Gopinath: Pygram: Learning input grammars for Python programs TU Darmstadt, Germany (software group retreat), 2017

AUTOGRAM is a method to infer human-readable input grammars from observing program behavior on test runs. The resulting grammars can be used for fuzzing, secondary or parallel validation of new inputs, and identifying the essence of a program in a language agnostic manner. I will present my current work in AUTOGRAM, and discuss my research in taking AUTOGRAM forward.

Gopinath: Who tests our tests: An overview of mutation analysis, its caveats, and pitfalls McGill University, Canada, 2017

A key concern in software engineering is determining the reliability of our software artifacts. Software engineers traditionally rely on extensive testing to ensure that programs are fault free. However, tests are usually also written by human beings, and hence vulnerable to the similar problems as software applications. An inadequate test suite, or one that contains errors, can provide a false sense of security to the programmer or the consumer. Hence a major question in software testing is how to evaluate the quality of test suites.

Following the maxim “you can’t find a bug in what you don’t cover”, code coverage is often used as a measure of test suite quality. However, code coverage can not evaluate the quality of our oracles, and given that our oracles are often insufficient or wrong, code coverage, on its own is insufficient, and mutation testing, a stronger fault-based technique is often recommended. In this talk, I will present the basics of mutation testing, and look at why it is effective. Next, I will examine the limitations to mutation analysis, and how these can be mitigated. I will also examine how insights from mutation testing may be used in fields such as evaluating type annotations, program repair, and program adaptation.
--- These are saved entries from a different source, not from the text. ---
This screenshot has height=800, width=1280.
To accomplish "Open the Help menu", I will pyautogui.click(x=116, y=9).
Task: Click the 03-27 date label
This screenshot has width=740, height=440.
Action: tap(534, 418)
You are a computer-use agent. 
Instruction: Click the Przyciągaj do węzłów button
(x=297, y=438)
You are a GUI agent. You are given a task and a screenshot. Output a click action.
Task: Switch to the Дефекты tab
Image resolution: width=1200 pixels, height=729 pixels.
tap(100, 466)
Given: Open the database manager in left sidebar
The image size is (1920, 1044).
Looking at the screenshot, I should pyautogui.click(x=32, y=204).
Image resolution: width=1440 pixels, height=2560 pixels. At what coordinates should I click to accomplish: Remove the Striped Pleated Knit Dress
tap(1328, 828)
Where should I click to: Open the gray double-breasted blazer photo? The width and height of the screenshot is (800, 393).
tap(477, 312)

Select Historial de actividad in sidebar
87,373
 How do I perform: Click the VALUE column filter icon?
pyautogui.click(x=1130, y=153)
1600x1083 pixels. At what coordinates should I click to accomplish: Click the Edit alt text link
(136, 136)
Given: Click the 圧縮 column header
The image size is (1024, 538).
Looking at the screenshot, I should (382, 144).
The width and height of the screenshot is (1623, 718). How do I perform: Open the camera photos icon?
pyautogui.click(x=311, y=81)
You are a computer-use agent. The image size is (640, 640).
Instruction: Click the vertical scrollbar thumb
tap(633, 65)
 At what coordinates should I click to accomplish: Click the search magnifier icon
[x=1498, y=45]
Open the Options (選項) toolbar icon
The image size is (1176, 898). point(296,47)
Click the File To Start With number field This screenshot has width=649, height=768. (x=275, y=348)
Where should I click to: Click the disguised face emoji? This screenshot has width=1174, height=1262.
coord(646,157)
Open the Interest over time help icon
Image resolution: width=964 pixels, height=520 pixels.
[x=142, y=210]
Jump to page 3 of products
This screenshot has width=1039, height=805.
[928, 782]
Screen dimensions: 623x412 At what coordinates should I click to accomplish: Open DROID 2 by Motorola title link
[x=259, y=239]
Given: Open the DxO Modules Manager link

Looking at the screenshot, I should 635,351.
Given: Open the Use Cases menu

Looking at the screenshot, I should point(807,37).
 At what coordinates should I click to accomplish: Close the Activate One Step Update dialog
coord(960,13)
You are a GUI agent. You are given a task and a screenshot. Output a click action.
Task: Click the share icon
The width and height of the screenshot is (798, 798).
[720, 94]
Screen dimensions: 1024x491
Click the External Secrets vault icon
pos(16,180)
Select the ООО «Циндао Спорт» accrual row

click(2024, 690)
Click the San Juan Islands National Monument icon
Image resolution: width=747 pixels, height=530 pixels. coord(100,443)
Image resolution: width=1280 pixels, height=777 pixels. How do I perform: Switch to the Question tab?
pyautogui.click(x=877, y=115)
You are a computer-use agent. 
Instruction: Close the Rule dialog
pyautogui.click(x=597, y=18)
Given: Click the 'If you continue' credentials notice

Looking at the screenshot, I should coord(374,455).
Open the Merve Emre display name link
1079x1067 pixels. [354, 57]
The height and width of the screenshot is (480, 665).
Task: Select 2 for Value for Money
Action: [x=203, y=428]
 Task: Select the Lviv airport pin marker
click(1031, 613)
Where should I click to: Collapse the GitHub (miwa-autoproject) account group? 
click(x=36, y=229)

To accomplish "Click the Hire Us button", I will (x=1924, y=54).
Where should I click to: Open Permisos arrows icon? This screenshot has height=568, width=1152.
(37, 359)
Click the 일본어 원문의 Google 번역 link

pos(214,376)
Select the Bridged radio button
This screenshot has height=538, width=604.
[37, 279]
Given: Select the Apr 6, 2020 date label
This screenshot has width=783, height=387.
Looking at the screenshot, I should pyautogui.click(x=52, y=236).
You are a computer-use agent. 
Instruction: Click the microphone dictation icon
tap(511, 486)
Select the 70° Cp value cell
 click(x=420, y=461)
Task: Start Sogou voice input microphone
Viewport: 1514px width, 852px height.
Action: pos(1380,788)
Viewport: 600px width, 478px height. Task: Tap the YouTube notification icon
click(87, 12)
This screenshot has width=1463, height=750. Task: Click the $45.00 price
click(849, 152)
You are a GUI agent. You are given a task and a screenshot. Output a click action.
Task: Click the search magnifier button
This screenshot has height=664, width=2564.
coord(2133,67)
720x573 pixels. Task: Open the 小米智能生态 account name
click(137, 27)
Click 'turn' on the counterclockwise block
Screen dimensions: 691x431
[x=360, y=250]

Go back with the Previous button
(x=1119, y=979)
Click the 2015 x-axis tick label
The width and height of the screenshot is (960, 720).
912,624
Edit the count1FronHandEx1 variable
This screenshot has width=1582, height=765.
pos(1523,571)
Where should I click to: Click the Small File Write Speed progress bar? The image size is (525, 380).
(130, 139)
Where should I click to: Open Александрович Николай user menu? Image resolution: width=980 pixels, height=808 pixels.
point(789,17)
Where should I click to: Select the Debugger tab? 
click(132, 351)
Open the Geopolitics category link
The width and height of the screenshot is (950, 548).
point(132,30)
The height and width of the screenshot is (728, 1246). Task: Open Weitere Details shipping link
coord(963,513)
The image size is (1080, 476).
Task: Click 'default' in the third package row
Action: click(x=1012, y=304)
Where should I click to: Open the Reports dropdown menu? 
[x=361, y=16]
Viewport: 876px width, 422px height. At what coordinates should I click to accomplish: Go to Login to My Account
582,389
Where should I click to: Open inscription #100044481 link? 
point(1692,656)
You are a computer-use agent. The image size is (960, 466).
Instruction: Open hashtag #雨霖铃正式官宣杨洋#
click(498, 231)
Gopinath: Code Coverage is a Strong Predictor of Test suite Effectiveness in the Real World GTAC, 2016

This talk is about the effectiveness of coverage as a technique for evaluating quality of test suite. We show the utility of coverage by considering its correlation with mutation score, and also show that coverage is a significant defence against bugs. Further, we also critique effectiveness of mutation score as a criteria for test suite quality.